More to the point, every VCS that allows you to merge different branches operates on a DAG. However, the term itself rarely comes up in the documentation for any of them (including git), and is mostly used for internal design. I am not surprised that Blakey wouldn't have run into it in this context before, but I expect he recognized it and is just making a point about using technical terms when describing something non-technical, or something like that.

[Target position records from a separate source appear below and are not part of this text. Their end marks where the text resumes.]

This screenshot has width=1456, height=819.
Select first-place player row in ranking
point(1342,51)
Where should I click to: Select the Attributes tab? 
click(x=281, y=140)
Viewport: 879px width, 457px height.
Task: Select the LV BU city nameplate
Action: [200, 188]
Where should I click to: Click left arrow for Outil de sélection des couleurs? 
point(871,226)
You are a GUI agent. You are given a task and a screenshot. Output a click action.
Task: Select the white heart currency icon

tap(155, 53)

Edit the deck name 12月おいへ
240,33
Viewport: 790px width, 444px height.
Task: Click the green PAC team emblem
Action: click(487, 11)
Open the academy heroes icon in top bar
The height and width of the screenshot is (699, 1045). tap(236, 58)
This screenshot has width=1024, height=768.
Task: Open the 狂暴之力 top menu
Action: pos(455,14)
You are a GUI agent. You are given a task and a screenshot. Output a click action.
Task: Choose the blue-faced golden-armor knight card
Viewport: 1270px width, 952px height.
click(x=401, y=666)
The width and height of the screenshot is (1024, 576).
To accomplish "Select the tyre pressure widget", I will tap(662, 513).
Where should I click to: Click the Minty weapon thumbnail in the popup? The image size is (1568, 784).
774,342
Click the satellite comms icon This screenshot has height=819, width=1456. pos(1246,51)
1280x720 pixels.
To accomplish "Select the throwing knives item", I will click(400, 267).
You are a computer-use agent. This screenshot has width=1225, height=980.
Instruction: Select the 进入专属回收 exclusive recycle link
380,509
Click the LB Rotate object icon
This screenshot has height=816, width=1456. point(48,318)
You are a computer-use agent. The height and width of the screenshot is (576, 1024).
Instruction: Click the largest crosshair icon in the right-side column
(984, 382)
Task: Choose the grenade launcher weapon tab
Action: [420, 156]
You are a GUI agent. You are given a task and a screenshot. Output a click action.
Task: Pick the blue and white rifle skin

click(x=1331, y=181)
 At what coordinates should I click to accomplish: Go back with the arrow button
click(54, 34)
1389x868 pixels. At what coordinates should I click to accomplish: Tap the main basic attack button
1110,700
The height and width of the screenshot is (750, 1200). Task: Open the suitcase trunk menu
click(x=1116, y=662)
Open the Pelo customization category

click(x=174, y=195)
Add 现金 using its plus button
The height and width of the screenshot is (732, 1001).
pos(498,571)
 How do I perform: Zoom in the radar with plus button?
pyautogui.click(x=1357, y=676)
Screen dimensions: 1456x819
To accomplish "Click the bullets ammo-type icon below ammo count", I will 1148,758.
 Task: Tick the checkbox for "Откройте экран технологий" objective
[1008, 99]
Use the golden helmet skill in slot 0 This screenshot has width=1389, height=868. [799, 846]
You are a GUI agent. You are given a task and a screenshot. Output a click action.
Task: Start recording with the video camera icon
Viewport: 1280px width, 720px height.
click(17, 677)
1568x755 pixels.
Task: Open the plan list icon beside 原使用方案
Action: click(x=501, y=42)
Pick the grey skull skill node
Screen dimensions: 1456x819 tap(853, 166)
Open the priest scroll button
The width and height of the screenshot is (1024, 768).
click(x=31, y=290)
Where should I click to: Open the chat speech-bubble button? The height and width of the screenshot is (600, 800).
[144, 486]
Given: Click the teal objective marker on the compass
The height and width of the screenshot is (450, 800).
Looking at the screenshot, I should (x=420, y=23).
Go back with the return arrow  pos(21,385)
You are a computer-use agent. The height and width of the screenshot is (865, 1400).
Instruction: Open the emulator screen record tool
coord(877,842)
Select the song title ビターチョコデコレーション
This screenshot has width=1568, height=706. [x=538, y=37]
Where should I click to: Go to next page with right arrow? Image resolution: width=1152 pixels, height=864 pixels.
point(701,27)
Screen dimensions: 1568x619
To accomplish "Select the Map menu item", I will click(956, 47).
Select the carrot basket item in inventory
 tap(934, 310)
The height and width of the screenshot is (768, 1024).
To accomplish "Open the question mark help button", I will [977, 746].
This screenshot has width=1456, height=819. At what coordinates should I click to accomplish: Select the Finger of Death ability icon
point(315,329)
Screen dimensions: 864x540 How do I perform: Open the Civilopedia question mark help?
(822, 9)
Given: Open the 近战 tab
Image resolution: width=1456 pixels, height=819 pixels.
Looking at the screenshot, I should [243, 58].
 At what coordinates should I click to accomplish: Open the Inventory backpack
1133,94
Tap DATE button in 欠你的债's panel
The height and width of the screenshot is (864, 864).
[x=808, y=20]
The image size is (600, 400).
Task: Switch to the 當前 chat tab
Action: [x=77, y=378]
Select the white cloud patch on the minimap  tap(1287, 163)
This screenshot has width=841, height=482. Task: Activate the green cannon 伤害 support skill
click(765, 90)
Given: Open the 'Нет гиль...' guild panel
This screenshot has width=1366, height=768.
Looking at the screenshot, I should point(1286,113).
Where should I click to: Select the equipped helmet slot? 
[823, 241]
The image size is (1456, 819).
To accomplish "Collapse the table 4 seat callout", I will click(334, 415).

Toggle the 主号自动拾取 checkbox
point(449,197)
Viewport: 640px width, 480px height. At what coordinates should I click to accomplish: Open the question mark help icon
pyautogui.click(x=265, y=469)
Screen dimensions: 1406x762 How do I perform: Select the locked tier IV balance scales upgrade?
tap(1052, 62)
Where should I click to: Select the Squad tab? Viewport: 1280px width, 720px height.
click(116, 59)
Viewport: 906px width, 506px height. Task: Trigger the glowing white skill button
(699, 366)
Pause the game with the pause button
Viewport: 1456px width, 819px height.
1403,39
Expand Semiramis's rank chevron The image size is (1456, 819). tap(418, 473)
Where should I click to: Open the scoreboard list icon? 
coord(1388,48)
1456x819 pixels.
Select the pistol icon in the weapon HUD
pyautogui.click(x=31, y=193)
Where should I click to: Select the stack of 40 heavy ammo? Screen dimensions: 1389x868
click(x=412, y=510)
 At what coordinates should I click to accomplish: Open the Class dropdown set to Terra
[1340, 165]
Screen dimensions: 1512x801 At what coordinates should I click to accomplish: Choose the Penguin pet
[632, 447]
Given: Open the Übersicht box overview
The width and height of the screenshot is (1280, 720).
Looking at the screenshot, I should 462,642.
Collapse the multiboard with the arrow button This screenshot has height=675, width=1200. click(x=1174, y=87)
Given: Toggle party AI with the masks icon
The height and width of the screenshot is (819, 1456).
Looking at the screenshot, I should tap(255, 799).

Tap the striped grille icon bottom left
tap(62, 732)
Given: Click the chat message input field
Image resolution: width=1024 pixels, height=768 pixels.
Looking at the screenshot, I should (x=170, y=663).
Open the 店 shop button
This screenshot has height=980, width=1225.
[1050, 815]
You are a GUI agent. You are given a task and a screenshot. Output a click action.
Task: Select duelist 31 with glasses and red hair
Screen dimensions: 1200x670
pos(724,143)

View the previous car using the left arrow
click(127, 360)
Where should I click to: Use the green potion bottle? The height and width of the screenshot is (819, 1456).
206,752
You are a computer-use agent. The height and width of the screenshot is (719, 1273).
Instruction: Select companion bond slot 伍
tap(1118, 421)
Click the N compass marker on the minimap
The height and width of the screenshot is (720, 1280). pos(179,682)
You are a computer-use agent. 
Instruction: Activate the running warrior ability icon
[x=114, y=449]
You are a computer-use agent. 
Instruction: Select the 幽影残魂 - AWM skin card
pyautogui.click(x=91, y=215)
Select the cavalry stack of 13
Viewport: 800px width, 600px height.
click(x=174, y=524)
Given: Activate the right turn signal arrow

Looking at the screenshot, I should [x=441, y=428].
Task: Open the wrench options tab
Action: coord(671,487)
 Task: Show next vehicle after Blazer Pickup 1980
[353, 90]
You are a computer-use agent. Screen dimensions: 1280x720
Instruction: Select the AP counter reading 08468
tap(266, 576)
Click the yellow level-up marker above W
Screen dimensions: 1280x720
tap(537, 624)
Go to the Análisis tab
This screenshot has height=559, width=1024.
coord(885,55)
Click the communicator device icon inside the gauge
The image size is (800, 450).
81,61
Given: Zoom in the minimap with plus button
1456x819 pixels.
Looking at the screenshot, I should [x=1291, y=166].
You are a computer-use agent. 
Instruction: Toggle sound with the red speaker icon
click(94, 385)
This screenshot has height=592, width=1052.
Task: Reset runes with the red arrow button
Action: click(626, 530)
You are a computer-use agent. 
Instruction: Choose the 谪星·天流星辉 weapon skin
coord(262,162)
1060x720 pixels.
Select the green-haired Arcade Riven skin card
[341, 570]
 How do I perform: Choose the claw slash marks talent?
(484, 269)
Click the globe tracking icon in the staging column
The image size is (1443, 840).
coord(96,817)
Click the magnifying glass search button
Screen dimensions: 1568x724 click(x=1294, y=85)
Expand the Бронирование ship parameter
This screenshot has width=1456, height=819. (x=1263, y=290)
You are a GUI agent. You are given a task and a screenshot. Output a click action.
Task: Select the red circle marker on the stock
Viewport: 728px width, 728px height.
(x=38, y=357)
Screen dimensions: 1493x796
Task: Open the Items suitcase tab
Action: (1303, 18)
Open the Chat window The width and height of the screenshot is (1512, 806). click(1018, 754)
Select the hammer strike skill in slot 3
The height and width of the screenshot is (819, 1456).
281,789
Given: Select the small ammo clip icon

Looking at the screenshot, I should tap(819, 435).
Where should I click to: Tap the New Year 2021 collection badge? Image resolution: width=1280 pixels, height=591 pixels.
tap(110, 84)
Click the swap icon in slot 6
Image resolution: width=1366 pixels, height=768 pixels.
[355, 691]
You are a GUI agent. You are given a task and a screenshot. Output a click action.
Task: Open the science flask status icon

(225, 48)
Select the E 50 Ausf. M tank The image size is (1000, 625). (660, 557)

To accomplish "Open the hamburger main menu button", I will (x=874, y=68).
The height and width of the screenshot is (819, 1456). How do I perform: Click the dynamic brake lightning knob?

Though as usual Blakey is (deliberately) ignoring the fact that the users of any current VCS would have enough technical background to understand what a directed acyclic graph is - for better or worse, no VCS today, CLI or GUI, is designed for use by casual users, because hardly anyone thinks of things like word-processing documents or spreadsheets as things that can and should have version management.

<rant>
TRWTF isn't that git sucks, it is that all of them suck, because the idea of revisioning hasn't been generalized enough. This is stuff that the file system ought to be handling, not some add-on that is only of interest to turbo-nerds. Until that is the case, and it has a user interface that anyone can handle with minimal effort, then revisioning will remain a across the board.
</rant>

ScholRLEA

I think Blakey uses Git-TFO.

lolwhat

@blakeyrat said:

NOBODY KNOWS WHAT THE FUCK A DAG IS!

What, you don't like DAGs?

https://www.youtube.com/watch?v=zH64dlgyydM

Yamikuronue

@ScholRLEA said:

the users of any current VCS would have enough technical background to understand what a directed acyclic graph is

False.

How many webdevs use VC but have never had any formal education in computer science or mathematics? How many testers are able to pull down builds from VC but don't have any technical knowledge?

ScholRLEA

That's a good point, actually. Still, most VCS systems these days are designed as if it were the case, and this is one place @blakeyrat is right - the designs of those which I am familiar with at least (CVS, Subversion, Git, and back in the mists of time, the old version of MKS Integrity that was based on RCS; I have some exposure to Mercurial, but not enough to really judge) assume that you have such knowledge, and they can be a pain in the ass to use even with a nice front end on top of the CLI tools. I don't actually disagree with Blakey about Git being crap, I just don't see it as all that much worse than its competitors.

Pharylon

As someone who's heavily invested in the .NET world, I've got some opinions here. I've used bot TFVC (Team Foundation Version Control) and SVN quite a bit. Recently, a couple of us at my current job got to do a bit of website greenfield development, and we had to create a new repo. We decided to give Git a try for a couple reasons. Mostly, just because it's so dang popular. I'd only ever used Github for Windows before, which I found it be a universally bad experience, but it seems everyone is moving to Git these days - TFS even now supports it now, so we decided to give it a try.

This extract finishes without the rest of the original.